● TRY IT
Print the lines below from the line with "For every named" to the line with "VB Grand Royal" exactly, keeping both ends, and print no pictures.

Saved data entries
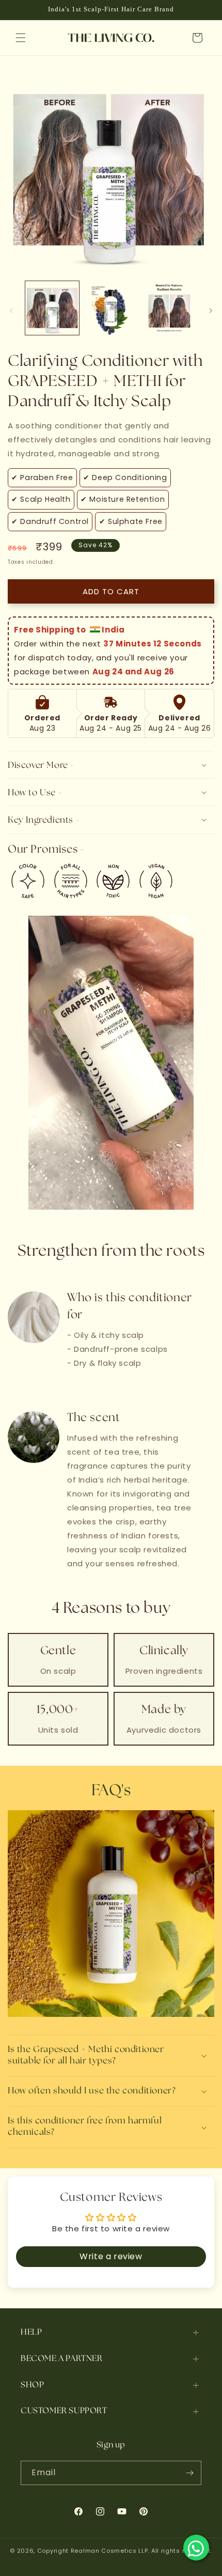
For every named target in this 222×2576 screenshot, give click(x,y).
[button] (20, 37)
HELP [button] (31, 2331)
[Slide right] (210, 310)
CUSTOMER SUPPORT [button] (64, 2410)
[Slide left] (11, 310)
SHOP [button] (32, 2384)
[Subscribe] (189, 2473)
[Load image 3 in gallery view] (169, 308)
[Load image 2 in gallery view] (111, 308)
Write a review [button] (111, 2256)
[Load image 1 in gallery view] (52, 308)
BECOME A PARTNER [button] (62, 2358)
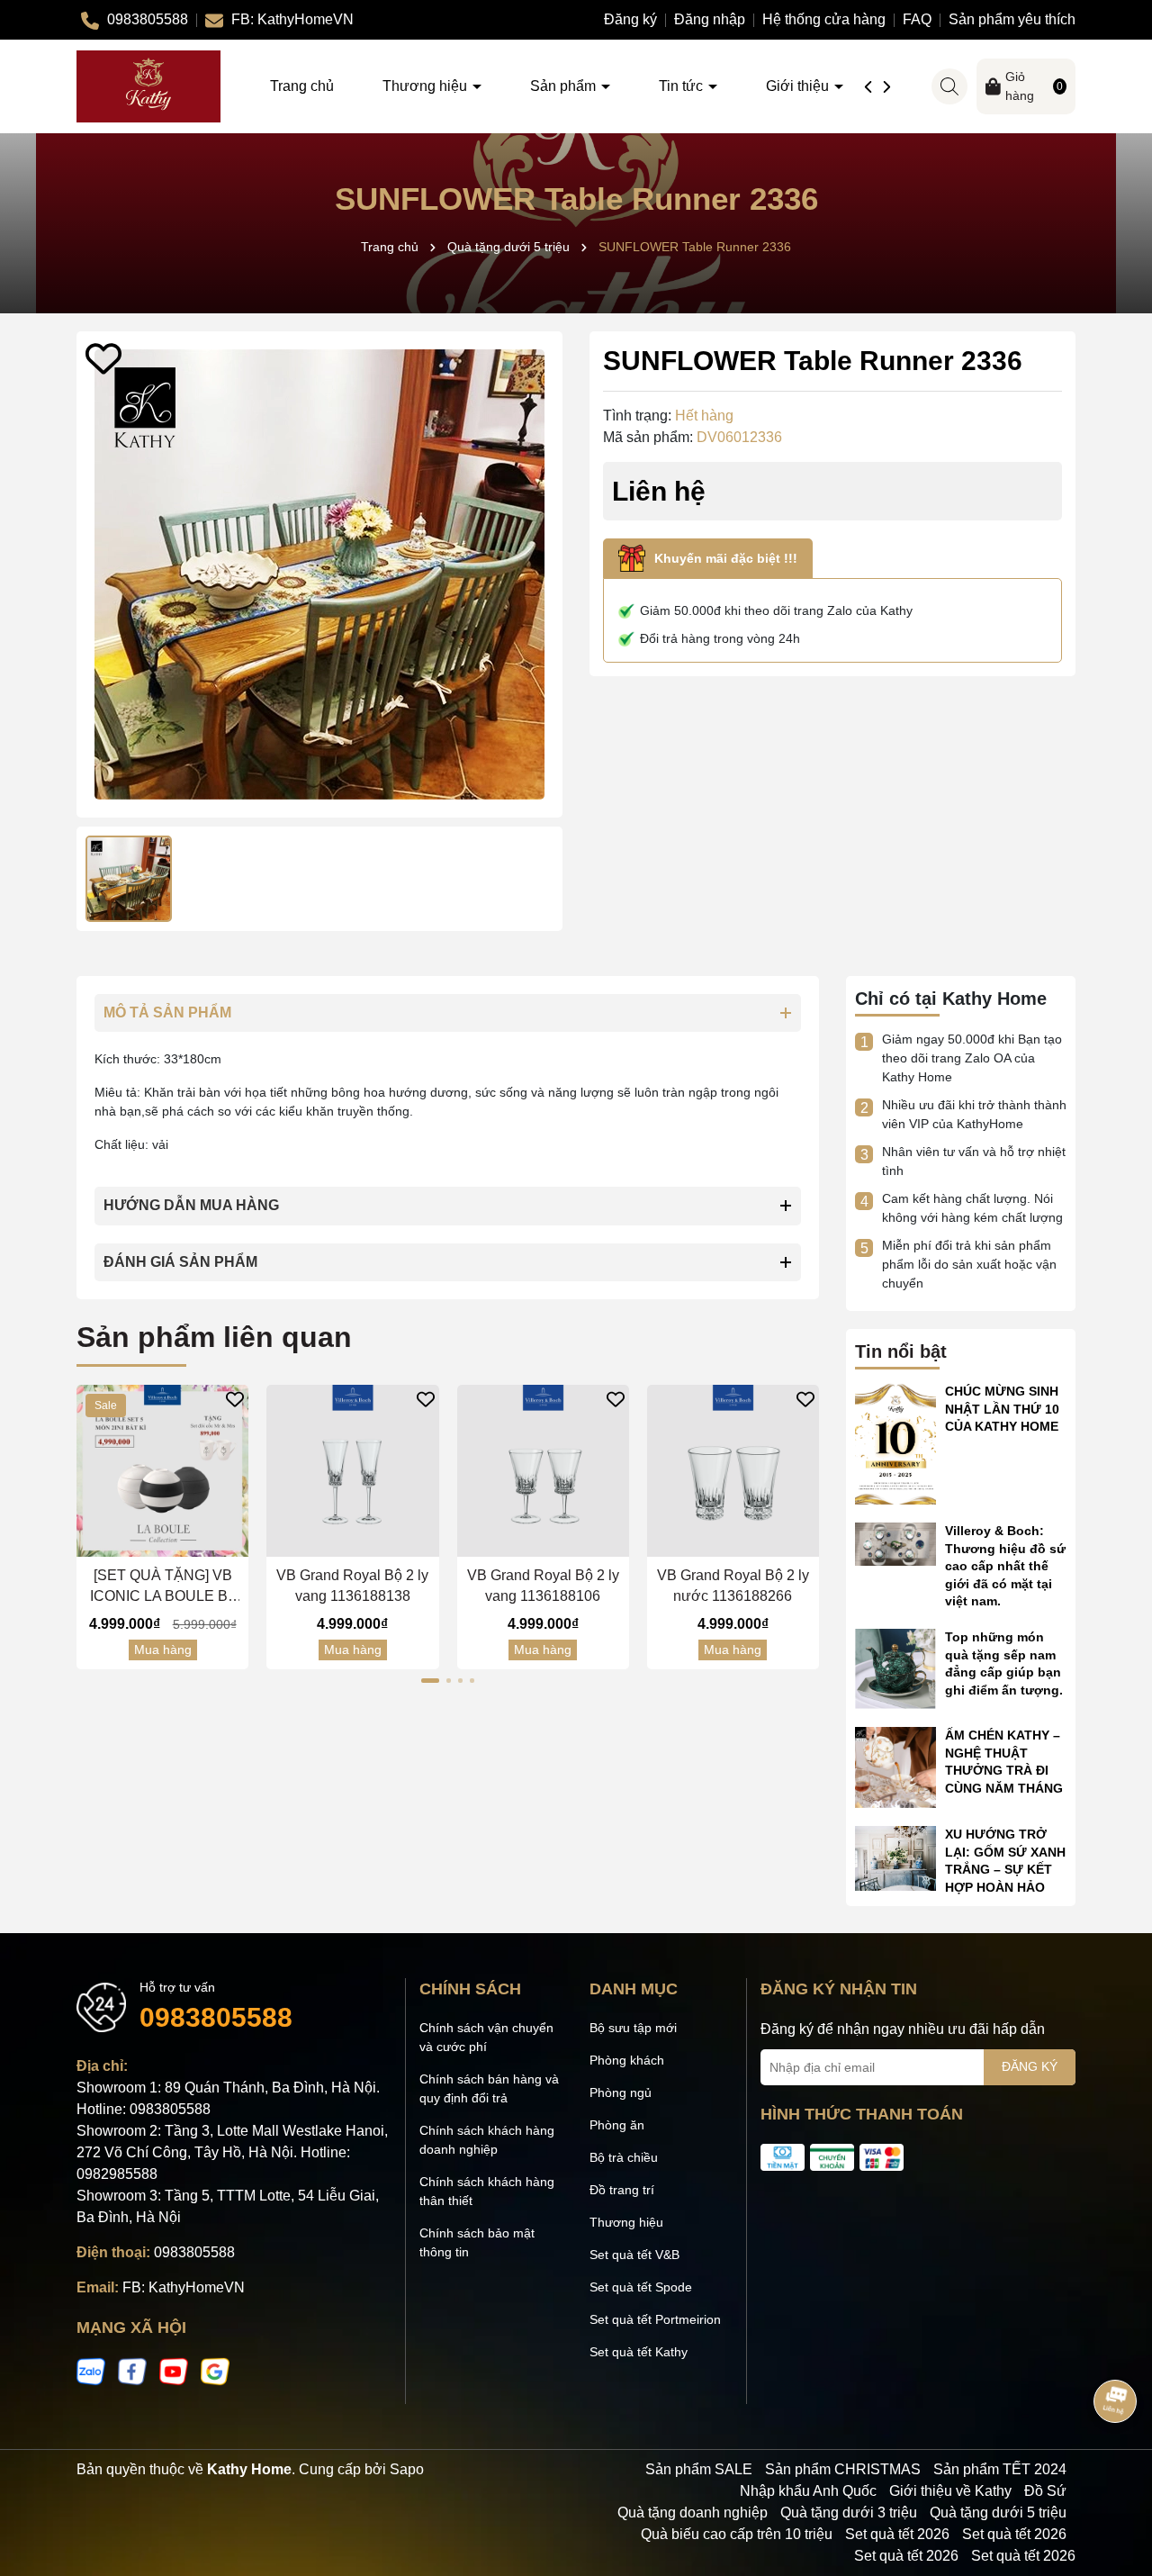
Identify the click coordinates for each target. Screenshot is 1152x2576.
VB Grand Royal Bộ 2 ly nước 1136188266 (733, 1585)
* * *
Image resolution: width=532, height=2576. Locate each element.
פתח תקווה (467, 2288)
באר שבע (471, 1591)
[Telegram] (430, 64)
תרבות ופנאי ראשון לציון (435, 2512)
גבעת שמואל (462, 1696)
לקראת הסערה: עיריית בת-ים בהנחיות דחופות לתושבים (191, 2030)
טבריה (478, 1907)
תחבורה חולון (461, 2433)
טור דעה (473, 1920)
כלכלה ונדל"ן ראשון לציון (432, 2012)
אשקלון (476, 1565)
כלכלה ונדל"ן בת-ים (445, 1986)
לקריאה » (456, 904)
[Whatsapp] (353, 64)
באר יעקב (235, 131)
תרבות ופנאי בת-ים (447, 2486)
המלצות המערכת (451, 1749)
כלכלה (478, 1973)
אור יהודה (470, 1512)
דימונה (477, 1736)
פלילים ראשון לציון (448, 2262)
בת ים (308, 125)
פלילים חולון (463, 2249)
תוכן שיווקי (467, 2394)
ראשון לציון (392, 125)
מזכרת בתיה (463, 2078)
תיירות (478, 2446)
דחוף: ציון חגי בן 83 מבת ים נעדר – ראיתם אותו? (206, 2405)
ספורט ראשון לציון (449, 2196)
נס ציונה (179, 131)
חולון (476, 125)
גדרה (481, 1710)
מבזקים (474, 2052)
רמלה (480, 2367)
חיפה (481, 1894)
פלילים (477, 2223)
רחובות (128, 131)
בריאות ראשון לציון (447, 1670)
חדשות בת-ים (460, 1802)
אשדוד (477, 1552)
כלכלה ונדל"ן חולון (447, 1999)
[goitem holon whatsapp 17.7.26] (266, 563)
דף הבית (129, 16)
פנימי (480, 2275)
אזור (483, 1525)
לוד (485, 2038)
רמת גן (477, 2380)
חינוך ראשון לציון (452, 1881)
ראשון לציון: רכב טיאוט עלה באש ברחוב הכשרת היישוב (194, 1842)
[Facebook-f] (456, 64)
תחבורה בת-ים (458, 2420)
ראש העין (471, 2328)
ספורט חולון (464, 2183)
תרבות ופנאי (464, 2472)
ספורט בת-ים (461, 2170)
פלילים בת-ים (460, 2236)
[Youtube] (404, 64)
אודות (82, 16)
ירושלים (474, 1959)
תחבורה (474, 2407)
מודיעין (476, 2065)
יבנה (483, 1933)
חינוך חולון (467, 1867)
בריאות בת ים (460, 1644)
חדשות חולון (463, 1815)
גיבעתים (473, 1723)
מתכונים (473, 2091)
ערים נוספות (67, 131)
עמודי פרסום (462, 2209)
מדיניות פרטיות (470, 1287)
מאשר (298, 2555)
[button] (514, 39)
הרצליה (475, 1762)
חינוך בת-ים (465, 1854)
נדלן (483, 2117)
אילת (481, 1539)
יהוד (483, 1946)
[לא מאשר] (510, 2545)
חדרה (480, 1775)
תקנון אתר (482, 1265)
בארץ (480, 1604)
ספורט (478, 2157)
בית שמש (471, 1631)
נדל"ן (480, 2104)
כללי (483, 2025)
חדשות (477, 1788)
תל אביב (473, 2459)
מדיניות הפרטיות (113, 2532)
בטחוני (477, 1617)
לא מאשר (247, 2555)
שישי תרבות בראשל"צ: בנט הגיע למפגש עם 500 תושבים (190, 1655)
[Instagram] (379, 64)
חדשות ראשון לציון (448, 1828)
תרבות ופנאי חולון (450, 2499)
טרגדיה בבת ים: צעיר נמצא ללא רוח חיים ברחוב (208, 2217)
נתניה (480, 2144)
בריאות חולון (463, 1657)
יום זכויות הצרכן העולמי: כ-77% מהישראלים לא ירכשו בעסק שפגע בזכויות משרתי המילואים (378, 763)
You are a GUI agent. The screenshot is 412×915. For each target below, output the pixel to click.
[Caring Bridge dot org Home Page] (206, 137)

● ANSWER SECTION
For every named target in this 222×2576 screenshot, give click(x,y).
[button] (20, 37)
HELP [button] (31, 2331)
[Slide right] (210, 310)
CUSTOMER SUPPORT [button] (64, 2410)
[Slide left] (11, 310)
SHOP [button] (32, 2384)
[Subscribe] (189, 2473)
[Load image 3 in gallery view] (169, 308)
[Load image 2 in gallery view] (111, 308)
Write a review [button] (111, 2256)
[Load image 1 in gallery view] (52, 308)
BECOME A PARTNER [button] (62, 2358)
Identify the click coordinates for each target. Screenshot is 1152x2576.
VB Grand Royal Bộ 2 ly nước 1136188266 (733, 1585)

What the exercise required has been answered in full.